The LED extent almost covers the whole graphics card and is split into two main sections – one on the top and one on the backplate. These are very bright and vibrant and give a great aesthetic appeal that even other “RGB” graphics cards just can’t match. Put simply the “light show” is much more impressive than on most of its competitors.


At one end of the card MSI has tacked on voltage check points for those users inclined towards the dark art of extreme overclocking.
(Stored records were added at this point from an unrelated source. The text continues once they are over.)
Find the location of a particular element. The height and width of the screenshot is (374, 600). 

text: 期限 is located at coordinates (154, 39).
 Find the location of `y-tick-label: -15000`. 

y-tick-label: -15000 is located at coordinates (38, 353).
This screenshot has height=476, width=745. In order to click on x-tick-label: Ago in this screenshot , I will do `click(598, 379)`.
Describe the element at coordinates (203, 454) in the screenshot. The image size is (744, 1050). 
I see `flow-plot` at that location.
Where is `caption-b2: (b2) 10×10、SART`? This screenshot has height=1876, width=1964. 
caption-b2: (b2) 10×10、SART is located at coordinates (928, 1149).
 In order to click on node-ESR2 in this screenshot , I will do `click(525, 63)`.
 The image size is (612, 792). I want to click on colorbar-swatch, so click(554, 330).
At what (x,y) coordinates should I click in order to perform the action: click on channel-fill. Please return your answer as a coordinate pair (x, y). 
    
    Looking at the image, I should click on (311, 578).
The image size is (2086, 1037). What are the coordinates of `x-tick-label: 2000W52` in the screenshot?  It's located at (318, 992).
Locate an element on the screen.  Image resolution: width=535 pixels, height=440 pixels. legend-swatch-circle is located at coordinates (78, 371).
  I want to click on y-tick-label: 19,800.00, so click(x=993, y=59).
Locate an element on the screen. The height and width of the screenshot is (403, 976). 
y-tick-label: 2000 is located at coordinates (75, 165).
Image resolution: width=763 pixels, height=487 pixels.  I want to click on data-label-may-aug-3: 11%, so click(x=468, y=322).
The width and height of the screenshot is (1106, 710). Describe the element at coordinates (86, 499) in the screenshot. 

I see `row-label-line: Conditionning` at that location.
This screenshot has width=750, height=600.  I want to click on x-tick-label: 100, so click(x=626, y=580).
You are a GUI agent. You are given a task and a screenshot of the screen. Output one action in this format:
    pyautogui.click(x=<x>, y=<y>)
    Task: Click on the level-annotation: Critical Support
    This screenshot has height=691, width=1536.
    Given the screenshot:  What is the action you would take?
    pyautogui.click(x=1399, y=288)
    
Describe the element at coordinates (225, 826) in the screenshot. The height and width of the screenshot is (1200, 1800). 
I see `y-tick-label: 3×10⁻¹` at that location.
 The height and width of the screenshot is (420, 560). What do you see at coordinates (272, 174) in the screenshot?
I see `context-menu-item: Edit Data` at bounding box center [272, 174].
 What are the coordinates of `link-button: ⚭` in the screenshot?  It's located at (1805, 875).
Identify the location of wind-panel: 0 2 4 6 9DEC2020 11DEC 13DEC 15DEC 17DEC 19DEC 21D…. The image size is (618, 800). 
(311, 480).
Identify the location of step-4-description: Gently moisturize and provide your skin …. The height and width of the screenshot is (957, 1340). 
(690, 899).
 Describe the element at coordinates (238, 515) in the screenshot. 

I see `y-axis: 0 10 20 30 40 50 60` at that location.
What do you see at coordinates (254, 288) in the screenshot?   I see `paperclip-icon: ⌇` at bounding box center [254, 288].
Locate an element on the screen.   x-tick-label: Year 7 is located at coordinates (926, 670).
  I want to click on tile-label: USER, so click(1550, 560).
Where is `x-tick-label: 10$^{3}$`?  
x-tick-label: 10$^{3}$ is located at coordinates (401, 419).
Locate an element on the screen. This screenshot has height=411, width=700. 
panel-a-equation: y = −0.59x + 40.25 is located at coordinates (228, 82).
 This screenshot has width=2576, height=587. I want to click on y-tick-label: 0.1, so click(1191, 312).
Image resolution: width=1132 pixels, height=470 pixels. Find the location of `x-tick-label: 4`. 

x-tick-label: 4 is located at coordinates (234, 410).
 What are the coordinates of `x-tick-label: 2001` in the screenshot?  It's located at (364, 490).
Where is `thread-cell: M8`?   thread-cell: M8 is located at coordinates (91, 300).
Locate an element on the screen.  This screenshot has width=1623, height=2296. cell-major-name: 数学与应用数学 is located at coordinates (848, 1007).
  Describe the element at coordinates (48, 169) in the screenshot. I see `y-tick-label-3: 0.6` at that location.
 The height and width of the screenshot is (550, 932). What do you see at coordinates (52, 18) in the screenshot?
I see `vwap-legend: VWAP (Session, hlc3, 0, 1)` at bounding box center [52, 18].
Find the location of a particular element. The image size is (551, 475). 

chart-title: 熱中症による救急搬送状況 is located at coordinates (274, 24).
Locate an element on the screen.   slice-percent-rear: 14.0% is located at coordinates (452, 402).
At the opposing end MSI offers a wide selection of Display outputs – two HDMI 2.0b, two DisplayPort 1.4 and one Dual-Link DVI-D. VR users should be well catered for with the dual HDMI.

A close up on the backplate reveals it quite literally is a single copper heat pipe spread across the length. It makes direct contact PCB components to provide additional cooling capability.

The heatsink is an impressive behemoth too with 6 heat pipes snaking off in various directions. Four are 6mm and two are 8mm.


The pièce de résistance for most will be the PCB which has an impressive 14 phases for the GPU core and a further 3 phases tie up the memory. MSI uses digital PWM controls, solid dark capacitors,  Hi-c capacitors, super ferrite chokes and “3 in 1” 60 amp DrMOS MOSFETs.